Apuró el vaso y lo dejó sobre la mesa. Carlos se sentó.

—¿Y ese as?

—¿Conoces el testamento de la Vieja? —Carlos movió la cabeza, negando—. Yo, sí. Lo he leído, lo he estudiado esta tarde. Es el testamento de una loca.

—¿Vas a decirme que también tienes al notario a sueldo?

Cayetano rió.

—Nunca serías un buen político, Carlos. Al juez, al notario, al cura, no se les debe comprar, habiendo chupatintas, secretarios y sacristanes. Un oficial de la notaría me manda copia de los documentos que necesito. En este caso, la del testamento de la Vieja. Por cierto que incompleto, porque hay un codicilo en sobre lacrado que mi… colaborador no ha podido abrir. Pero, de momento, no tiene importancia.

Se repantigó en la butaca; echó una bocanada lenta, larga, de humo. Miraba de frente, con la cabeza levantada, con una sonrisa que se acentuaba o menguaba, pero sin desaparecer. Y el tono de su voz era un poco insolente.

—Ése es mi as.

—Me has ganado sólo por unos días. El notario vendrá la semana próxima a Pueblanueva.
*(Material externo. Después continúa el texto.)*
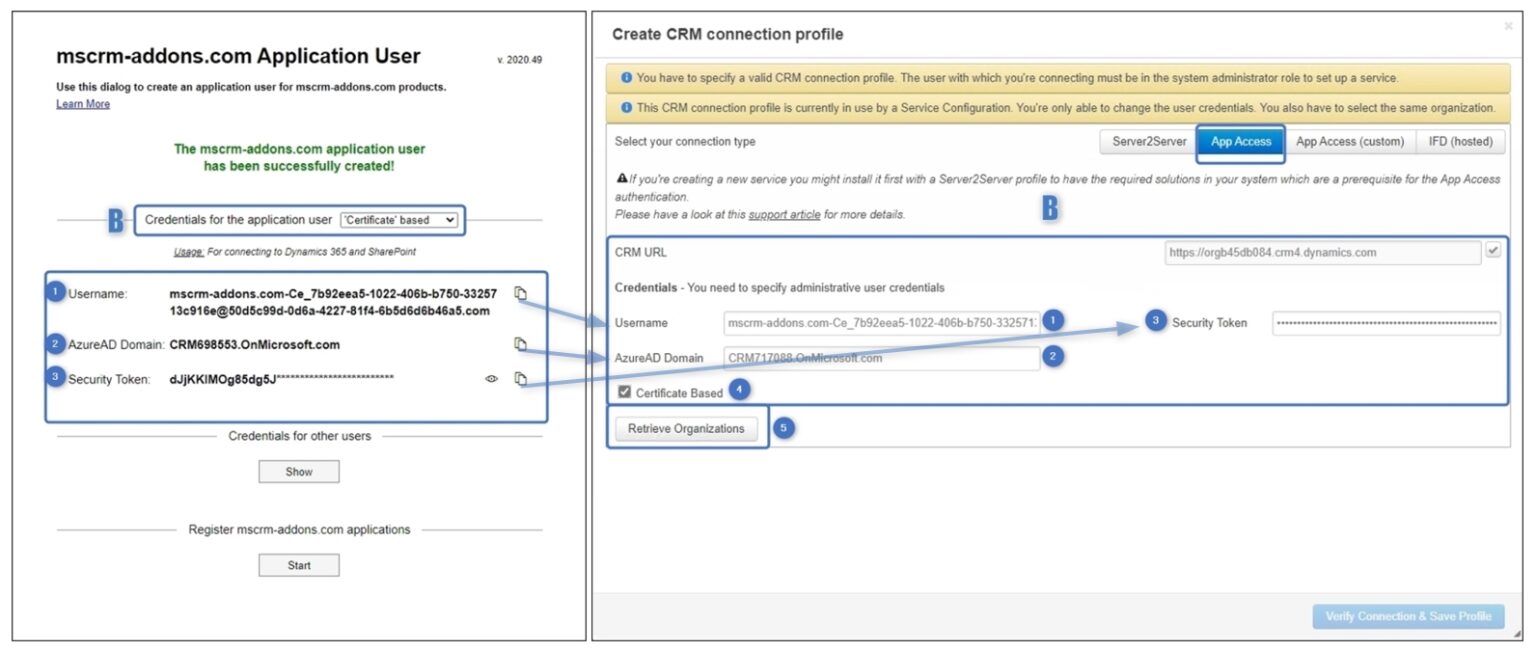Click Verify Connection & Save Profile
Viewport: 1536px width, 651px height.
point(1408,616)
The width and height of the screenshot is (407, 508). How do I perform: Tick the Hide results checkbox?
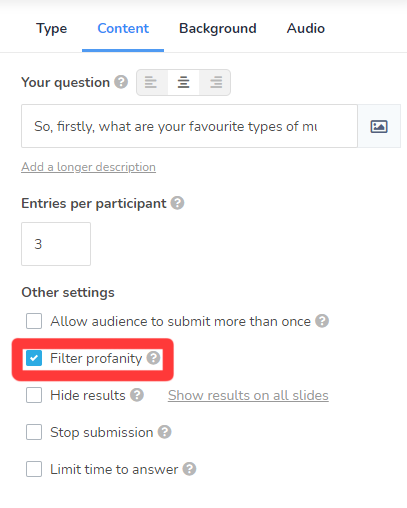[34, 395]
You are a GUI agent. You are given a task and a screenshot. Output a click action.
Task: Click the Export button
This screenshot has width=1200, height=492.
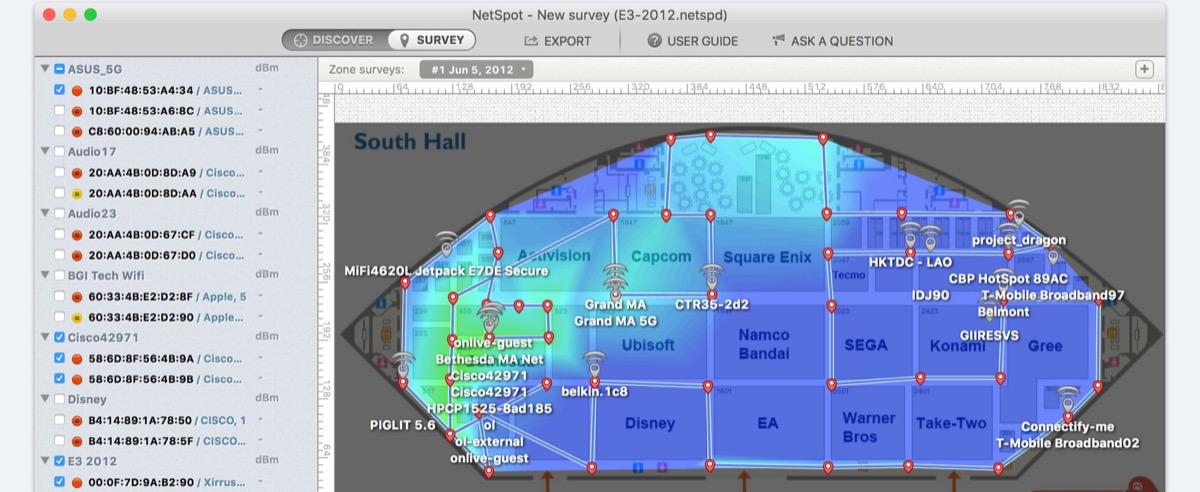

—Y tú, naturalmente, no te marcharás hasta que el notario haya venido. Pero yo puedo anunciarte que, a lo mejor, no te vas. De modo que, si de verdad quieres irte, no esperes al notario.

—Me iría aunque la Vieja me hubiera constituido en su heredero universal. Pero ella no ha hecho eso, estoy seguro.

—No, no lo ha hecho. Dejártelo todo a ti seria, en cierto modo, razonable, porque fuiste su único amigo en el mundo, y ya te dije que es el testamento de una loca. No te deja nada. Es decir, te lega su retrato y te autoriza a escoger lo que quieras entre sus alhajas y objetos de uso. Lo que se dice un recuerdo sentimental, como cumple a personas desinteresadas que se han amado mucho.

Le dio la risa repentinamente. Carlos le preguntó de qué reía.

—El testamento de una loca. Doña Mariana no tenía ni idea de lo que es un capital, a pesar de ser el suyo tan grande y de haberlo sabido conservar y acrecentar. Porque un capital, amigo mío, es algo que no debe dividirse, caiga quien caiga. Vuestras familias se arruinaron desde que tuvieron que repartir los bienes entre todos los hijos. Y si la de doña Mariana no se arruinó, fue porque ella era hija única de hijo único. Pues ya ves: ahora cornete el error de repartir su fortuna; de repartirla, además, de una manera absurda. Deja esta casa, y todas las fincas rústicas y urbanas, a su sobrina; en cuanto a las acciones del astillero, que son un buen pico —¡si lo sabré yo!—, manda que se vendan —¿entiendes?, ¡que se vendan!— y que se divida el dinero, a partes iguales, entre la sobrina y mi hermano.